I would like to be, mind you.  I’m an accountant by training, so I despise (in theory) redundancy and wasted effort.  But personally, I spin my wheels.  A LOT.  Again, it comes back to laziness.  Sometimes, its just easier (in the short term) not to think, but just do.  SO I clean rooms that will be messy again in an hour.  I drive to the store to purchase XYZ instead of calling to make sure its in stock.  I pick up an extra thermometer, bottle of shampoo, hairbrush, etc. instead of taking 5 minutes to locate what I know I already have.

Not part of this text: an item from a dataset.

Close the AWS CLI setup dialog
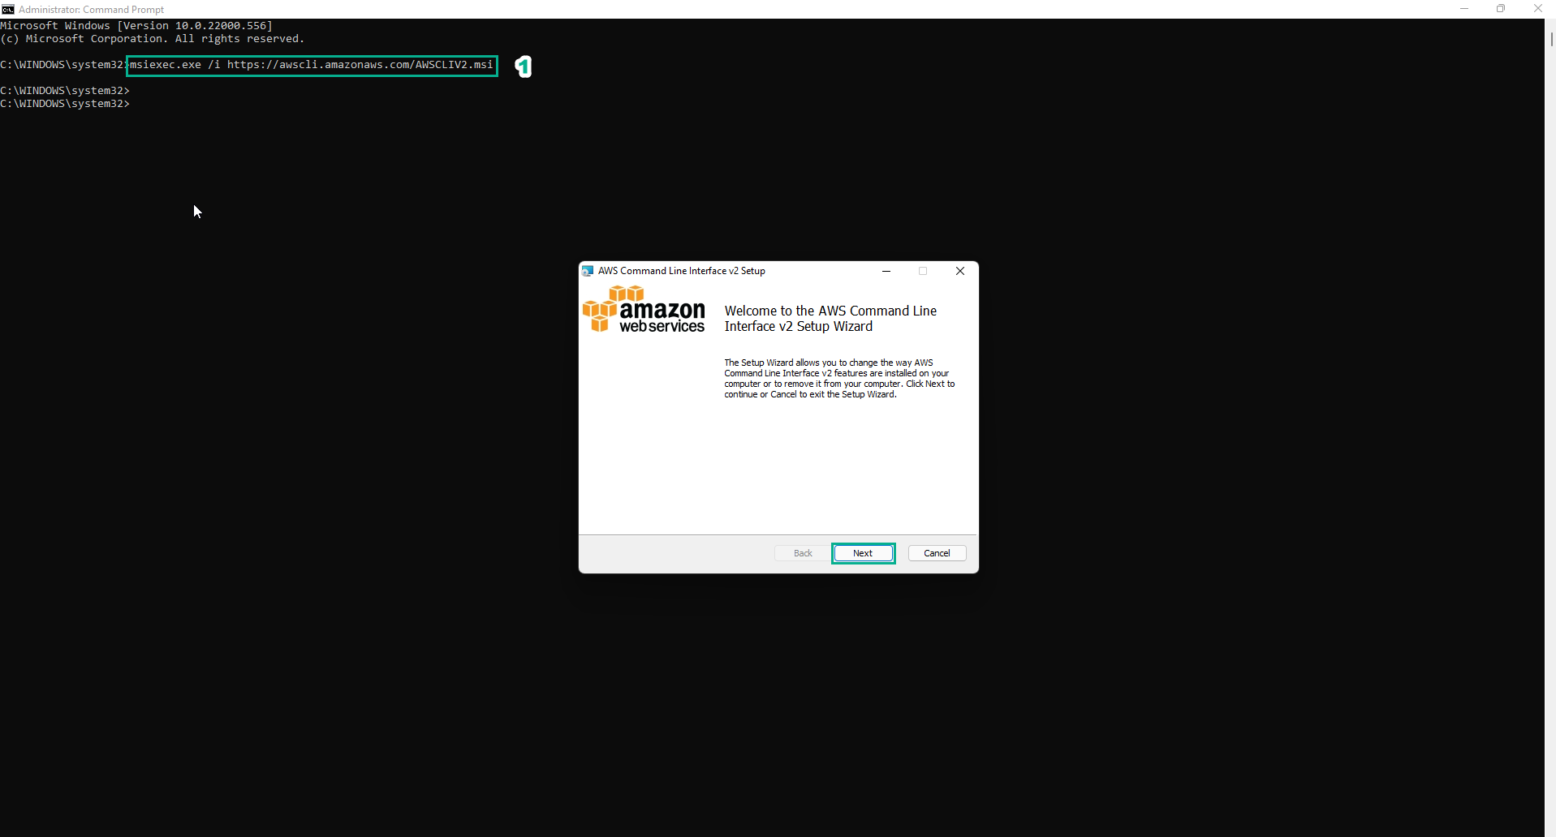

But what really gets me…what is my true achilles heel…is my tendency to overcommit.  Try it – ask me anything.  Want me to watch your kids?  No problem.  Host a party last minute?  Be glad to.  Need a spare kidney?  I’m free a week from Thursday – want to squeeze in the surgery then?

I suffer for this, a bit.  But my girls and Jimmy really take the brunt.  I’m so focused on completing all the things I “HAVE TO” do, that I lose sight of their little needs.  Sure, we play and snuggle, I feed and bathe them.  But too often, I’m brushing them aside for something that’s not really that important.

Not this year.  This year, I’m taking a page from my friends’ playbook.  I say “no” when I need to.  I ask for time to think before giving an answer.  Somedays the dishes & laundry won’t get done.

Today I had to make the most painful dispensation.  Two races, which I have looked forward to for months, must be scratched.  I am NOT ok with this. The first was to be my longest trail run to date (35K).  The second was to be my first ultra-marathon.  I could cry right now thinking of it.

But the numbers just don’t add up.  Since December 4, each run has become more painful.  My pace has slowed by almost 1 min/mile. My heartrate has increased.  I knew I was injured.  The doctor just confirmed it today.  No impact activities until the pain subsides.  No estimate on when that might be.

It is essential for me to be a good mother & wife.  It is essential for me to be a runner.  The rest can be put aside.

Please say a prayer for my sanity, will you??